Forbid the use of invalidated physical slots in streaming replication.
Hi,
When testing streaming replication with a physical slot. I found an unexpected
behavior that the walsender could use an invalidated physical slot for
streaming.
This occurs when the primary slot is invalidated due to reaching the
max_slot_wal_keep_size before initializing the streaming replication
(e.g. before creating the standby). Attach a draft script(test_invalidated_slot.sh)
which can reproduce this.
Once the slot is invalidated, it can no longer protect the WALs and
Rows, as these invalidated slots are not considered in functions like
ReplicationSlotsComputeRequiredXmin().
Besides, the walsender could advance the restart_lsn of an invalidated slot,
then user won't be able to know that if the slot is actually validated or not,
because the 'conflicting' of view pg_replication_slot could be set back to
null.
So, I think it's a bug and one idea to fix is to check the validity of the physical slot in
StartReplication() after acquiring the slot like what the attachment does,
what do you think ?
Best Regards,
Hou Zhijie
Attachments:
0001-Forbid-the-use-of-invalidated-slot-in-streaming-repl.patchapplication/octet-stream; name=0001-Forbid-the-use-of-invalidated-slot-in-streaming-repl.patchDownload
From 6db46eed2c2d99beb1defc4470c598cfe796cb3a Mon Sep 17 00:00:00 2001
From: Hou Zhijie <houzj.fnst@cn.fujitsu.com>
Date: Wed, 6 Dec 2023 11:38:00 +0800
Subject: [PATCH] Forbid the use of invalidated slot in streaming replication
---
src/backend/replication/walsender.c | 9 +++++++++
src/test/recovery/t/019_replslot_limit.pl | 2 +-
2 files changed, 10 insertions(+), 1 deletion(-)

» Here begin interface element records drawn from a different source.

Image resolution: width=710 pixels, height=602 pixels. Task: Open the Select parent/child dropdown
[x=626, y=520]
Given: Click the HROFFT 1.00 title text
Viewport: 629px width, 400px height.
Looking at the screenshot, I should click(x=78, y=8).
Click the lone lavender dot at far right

diff --git a/src/backend/replication/walsender.c b/src/backend/replication/walsender.c
index 3bc9c82389..53073dddaa 100644
--- a/src/backend/replication/walsender.c
+++ b/src/backend/replication/walsender.c
@@ -703,6 +703,15 @@ StartReplication(StartReplicationCmd *cmd)
(errcode(ERRCODE_OBJECT_NOT_IN_PREREQUISITE_STATE),
errmsg("cannot use a logical replication slot for physical replication")));
+ if (MyReplicationSlot->data.invalidated == RS_INVAL_WAL_REMOVED)
+ ereport(ERROR,
+ (errcode(ERRCODE_OBJECT_NOT_IN_PREREQUISITE_STATE),
+ errmsg("cannot use replication slot \"%s\" for physical replication",
+ NameStr(MyReplicationSlot->data.name)),
+ errdetail("This slot has been invalidated because it exceeded the maximum reserved size.")));
+
+ Assert(MyReplicationSlot->data.invalidated == RS_INVAL_NONE);
+
/*
* We don't need to verify the slot's restart_lsn here; instead we
* rely on the caller requesting the starting point to use. If the
diff --git a/src/test/recovery/t/019_replslot_limit.pl b/src/test/recovery/t/019_replslot_limit.pl
index 7d94f15778..7c350e86f7 100644
--- a/src/test/recovery/t/019_replslot_limit.pl
+++ b/src/test/recovery/t/019_replslot_limit.pl
@@ -236,7 +236,7 @@ my $failed = 0;
for (my $i = 0; $i < 10 * $PostgreSQL::Test::Utils::timeout_default; $i++)
{
if ($node_standby->log_contains(
- "requested WAL segment [0-9A-F]+ has already been removed",
+ "cannot use replication slot \"rep1\" for physical replication",
$logstart))
{
$failed = 1;
--
2.31.1
On Wed, Dec 6, 2023 at 6:25 PM Zhijie Hou (Fujitsu)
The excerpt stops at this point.